Word and element pointing entries
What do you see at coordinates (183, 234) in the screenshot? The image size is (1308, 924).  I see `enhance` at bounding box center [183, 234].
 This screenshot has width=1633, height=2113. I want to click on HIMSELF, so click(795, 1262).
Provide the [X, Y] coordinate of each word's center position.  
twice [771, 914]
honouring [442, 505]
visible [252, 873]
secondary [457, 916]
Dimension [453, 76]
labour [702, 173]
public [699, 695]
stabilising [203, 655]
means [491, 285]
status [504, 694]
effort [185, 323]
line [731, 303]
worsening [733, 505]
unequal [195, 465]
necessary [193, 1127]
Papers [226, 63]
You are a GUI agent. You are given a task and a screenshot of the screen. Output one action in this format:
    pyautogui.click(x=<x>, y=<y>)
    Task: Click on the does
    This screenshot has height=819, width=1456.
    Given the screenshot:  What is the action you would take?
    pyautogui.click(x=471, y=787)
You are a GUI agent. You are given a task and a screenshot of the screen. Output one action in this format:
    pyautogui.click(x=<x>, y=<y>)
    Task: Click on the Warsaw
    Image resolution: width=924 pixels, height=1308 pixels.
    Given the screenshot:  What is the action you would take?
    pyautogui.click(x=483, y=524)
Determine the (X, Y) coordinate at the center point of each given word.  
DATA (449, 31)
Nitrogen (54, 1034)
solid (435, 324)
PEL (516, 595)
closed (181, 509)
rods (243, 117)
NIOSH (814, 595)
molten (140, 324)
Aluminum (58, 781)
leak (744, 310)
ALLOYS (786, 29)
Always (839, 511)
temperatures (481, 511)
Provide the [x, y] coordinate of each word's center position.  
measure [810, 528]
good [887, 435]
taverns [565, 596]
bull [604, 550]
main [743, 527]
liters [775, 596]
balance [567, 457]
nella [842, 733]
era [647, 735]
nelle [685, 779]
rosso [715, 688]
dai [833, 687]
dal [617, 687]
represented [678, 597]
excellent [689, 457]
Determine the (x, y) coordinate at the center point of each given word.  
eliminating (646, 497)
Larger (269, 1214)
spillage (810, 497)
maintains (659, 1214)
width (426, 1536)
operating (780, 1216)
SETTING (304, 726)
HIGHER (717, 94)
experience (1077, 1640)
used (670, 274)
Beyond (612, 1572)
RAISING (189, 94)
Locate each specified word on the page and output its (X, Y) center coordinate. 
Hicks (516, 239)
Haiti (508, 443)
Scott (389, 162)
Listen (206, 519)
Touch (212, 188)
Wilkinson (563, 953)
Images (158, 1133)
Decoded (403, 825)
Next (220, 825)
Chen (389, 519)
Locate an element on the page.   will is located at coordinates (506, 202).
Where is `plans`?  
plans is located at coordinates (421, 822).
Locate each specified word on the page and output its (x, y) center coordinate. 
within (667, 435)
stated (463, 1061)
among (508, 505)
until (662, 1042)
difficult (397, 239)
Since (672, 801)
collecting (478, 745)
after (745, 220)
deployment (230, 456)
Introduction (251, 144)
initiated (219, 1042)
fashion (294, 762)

Problem statement:
Format every line of the material above as a numbered list, leaving out any blank lines.

Task result:
1. What do you see at coordinates (183, 234) in the screenshot? The image size is (1308, 924).  I see `enhance` at bounding box center [183, 234].
2.  This screenshot has width=1633, height=2113. I want to click on HIMSELF, so click(795, 1262).
3. Provide the [X, Y] coordinate of each word's center position.  
4. twice [771, 914]
5. honouring [442, 505]
6. visible [252, 873]
7. secondary [457, 916]
8. Dimension [453, 76]
9. labour [702, 173]
10. public [699, 695]
11. stabilising [203, 655]
12. means [491, 285]
13. status [504, 694]
14. effort [185, 323]
15. line [731, 303]
16. worsening [733, 505]
17. unequal [195, 465]
18. necessary [193, 1127]
19. Papers [226, 63]
20. You are a GUI agent. You are given a task and a screenshot of the screen. Output one action in this format:
21.     pyautogui.click(x=<x>, y=<y>)
22.     Task: Click on the does
23.     This screenshot has height=819, width=1456.
24.     Given the screenshot:  What is the action you would take?
25.     pyautogui.click(x=471, y=787)
26. You are a GUI agent. You are given a task and a screenshot of the screen. Output one action in this format:
27.     pyautogui.click(x=<x>, y=<y>)
28.     Task: Click on the Warsaw
29.     Image resolution: width=924 pixels, height=1308 pixels.
30.     Given the screenshot:  What is the action you would take?
31.     pyautogui.click(x=483, y=524)
32. Determine the (X, Y) coordinate at the center point of each given word.  
33. DATA (449, 31)
34. Nitrogen (54, 1034)
35. solid (435, 324)
36. PEL (516, 595)
37. closed (181, 509)
38. rods (243, 117)
39. NIOSH (814, 595)
40. molten (140, 324)
41. Aluminum (58, 781)
42. leak (744, 310)
43. ALLOYS (786, 29)
44. Always (839, 511)
45. temperatures (481, 511)
46. Provide the [x, y] coordinate of each word's center position.  
47. measure [810, 528]
48. good [887, 435]
49. taverns [565, 596]
50. bull [604, 550]
51. main [743, 527]
52. liters [775, 596]
53. balance [567, 457]
54. nella [842, 733]
55. era [647, 735]
56. nelle [685, 779]
57. rosso [715, 688]
58. dai [833, 687]
59. dal [617, 687]
60. represented [678, 597]
61. excellent [689, 457]
62. Determine the (x, y) coordinate at the center point of each given word.  
63. eliminating (646, 497)
64. Larger (269, 1214)
65. spillage (810, 497)
66. maintains (659, 1214)
67. width (426, 1536)
68. operating (780, 1216)
69. SETTING (304, 726)
70. HIGHER (717, 94)
71. experience (1077, 1640)
72. used (670, 274)
73. Beyond (612, 1572)
74. RAISING (189, 94)
75. Locate each specified word on the page and output its (X, Y) center coordinate. 
76. Hicks (516, 239)
77. Haiti (508, 443)
78. Scott (389, 162)
79. Listen (206, 519)
80. Touch (212, 188)
81. Wilkinson (563, 953)
82. Images (158, 1133)
83. Decoded (403, 825)
84. Next (220, 825)
85. Chen (389, 519)
86. Locate an element on the page.   will is located at coordinates (506, 202).
87. Where is `plans`?  
88. plans is located at coordinates (421, 822).
89. Locate each specified word on the page and output its (x, y) center coordinate. 
90. within (667, 435)
91. stated (463, 1061)
92. among (508, 505)
93. until (662, 1042)
94. difficult (397, 239)
95. Since (672, 801)
96. collecting (478, 745)
97. after (745, 220)
98. deployment (230, 456)
99. Introduction (251, 144)
100. initiated (219, 1042)
101. fashion (294, 762)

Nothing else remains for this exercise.